======== Data listing

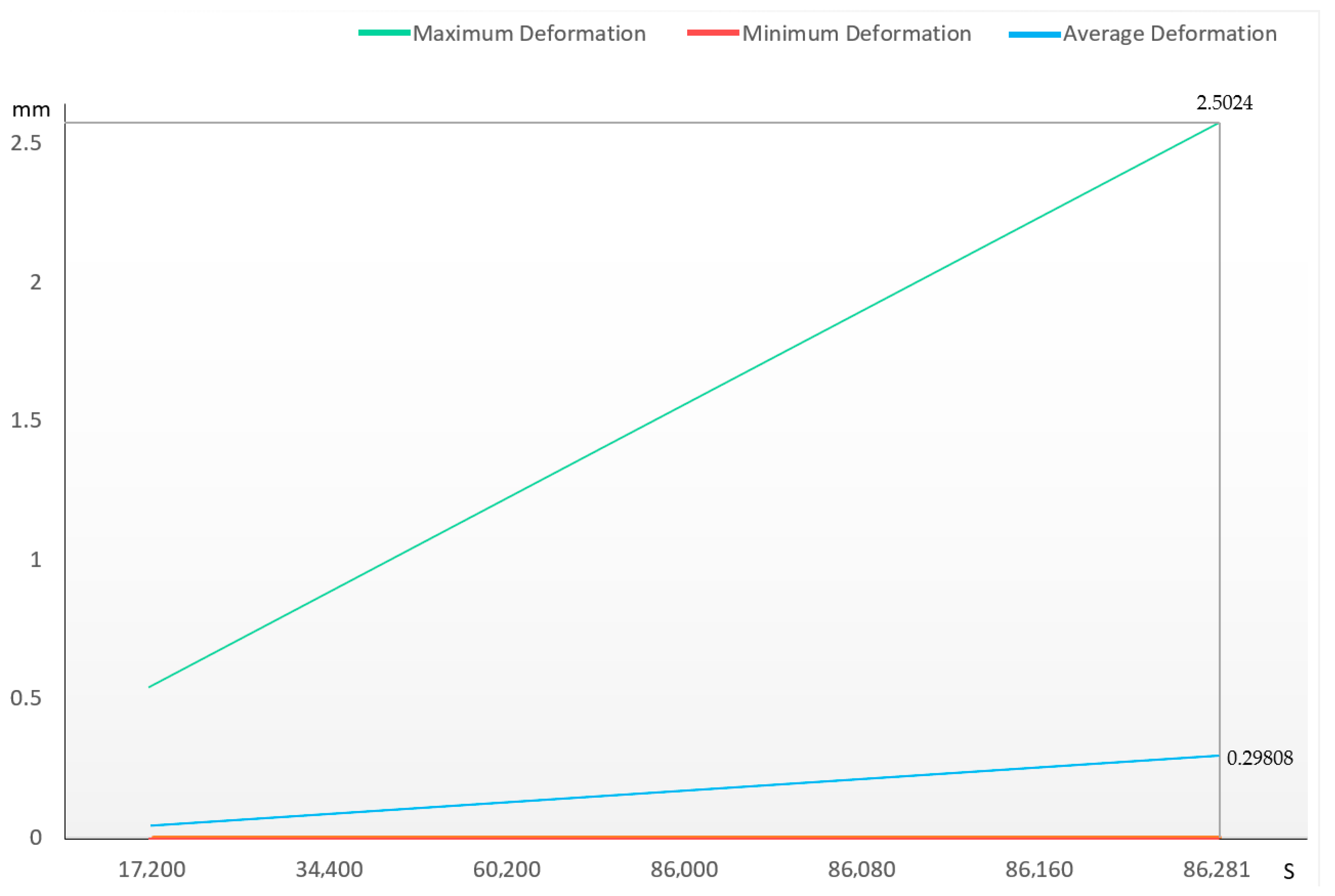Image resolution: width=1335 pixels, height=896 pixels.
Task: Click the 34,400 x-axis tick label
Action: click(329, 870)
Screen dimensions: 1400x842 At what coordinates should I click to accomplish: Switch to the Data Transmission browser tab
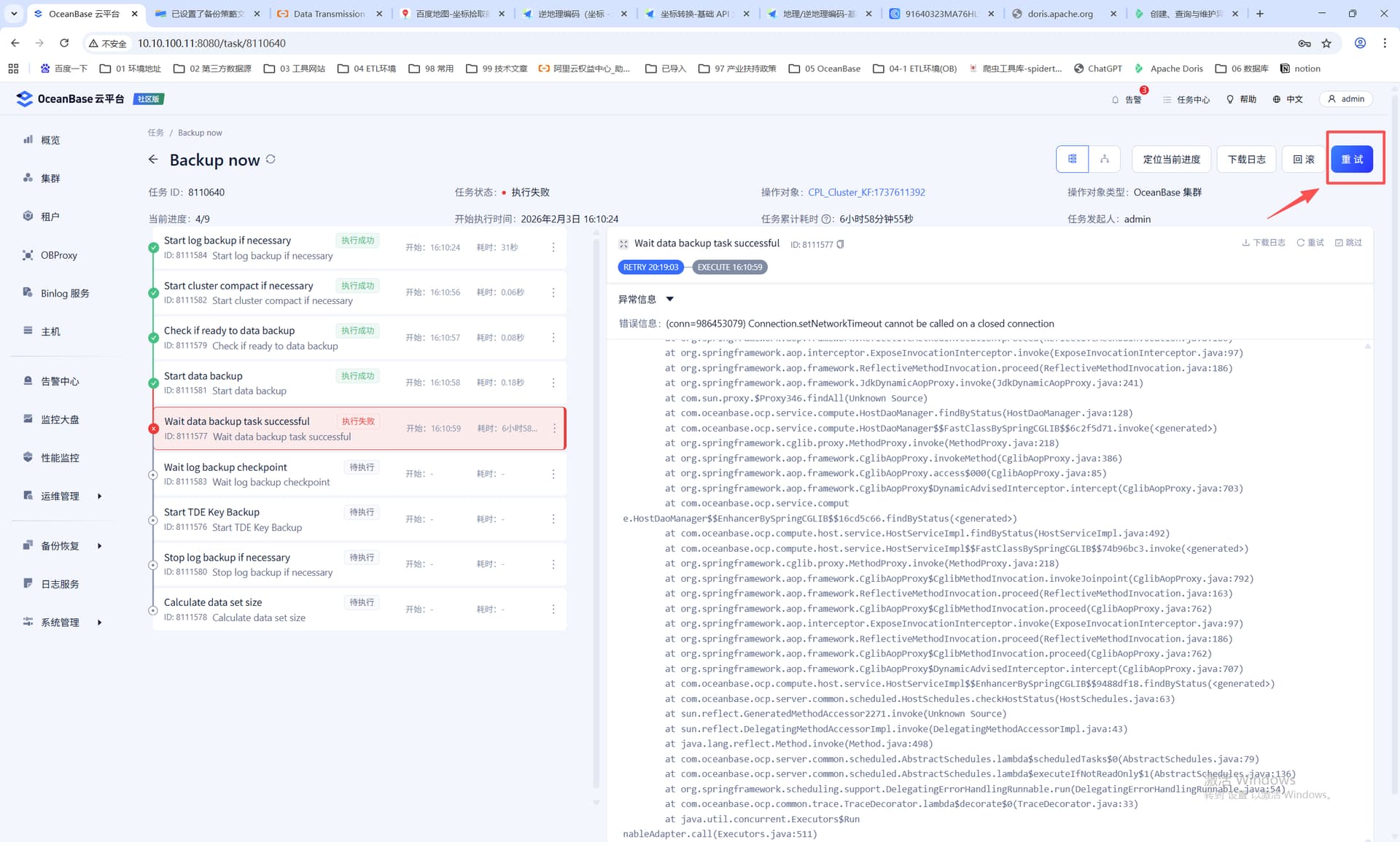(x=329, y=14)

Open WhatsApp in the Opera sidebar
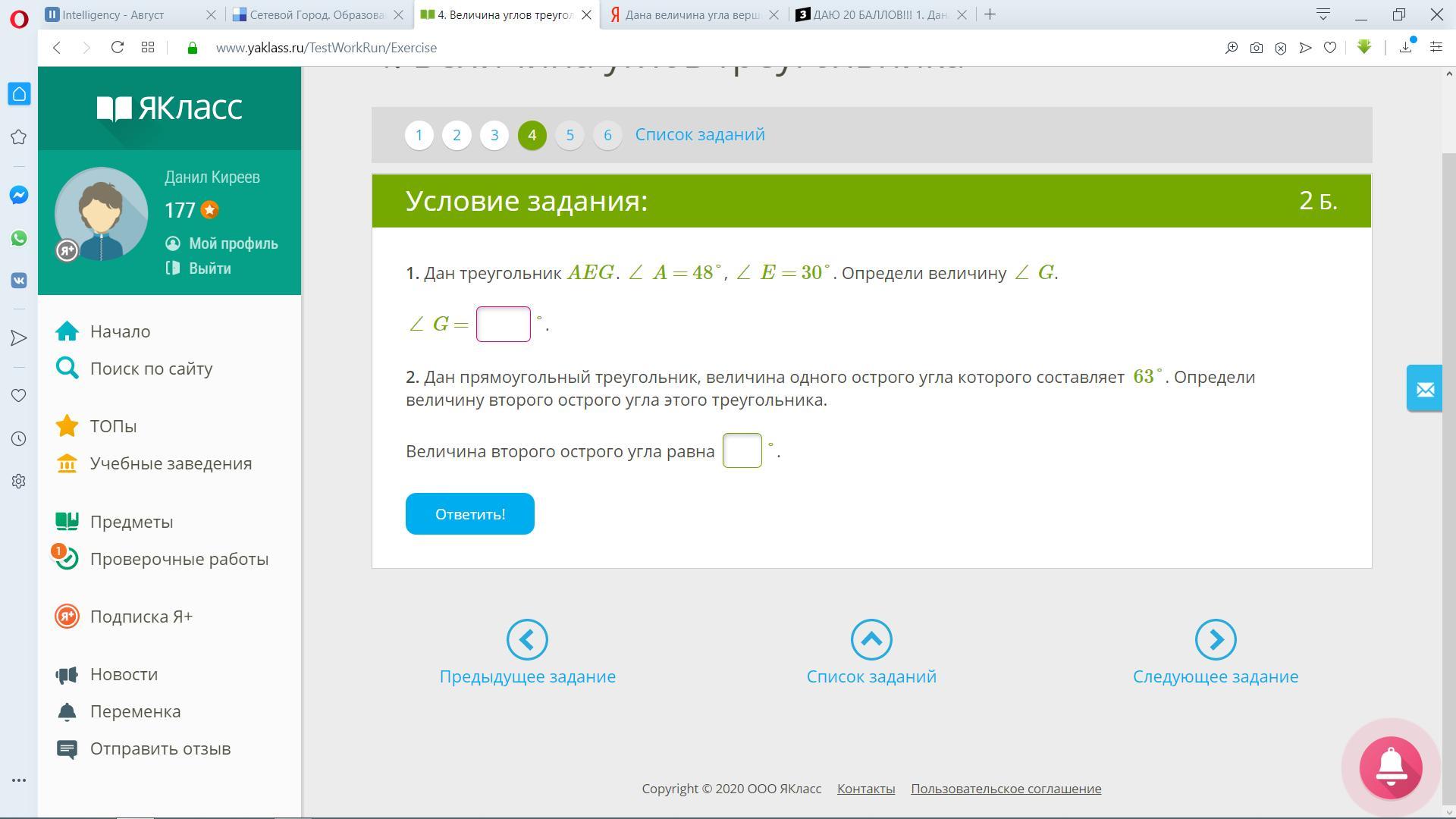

================

Final task for the records above: print exactly the lines from the one that contains "Screen dimensions: 1400x842" through the last line, both ends included, pictures excluded.

Screen dimensions: 1400x842 At what coordinates should I click to accomplish: Switch to the Data Transmission browser tab
(x=329, y=14)

Open WhatsApp in the Opera sidebar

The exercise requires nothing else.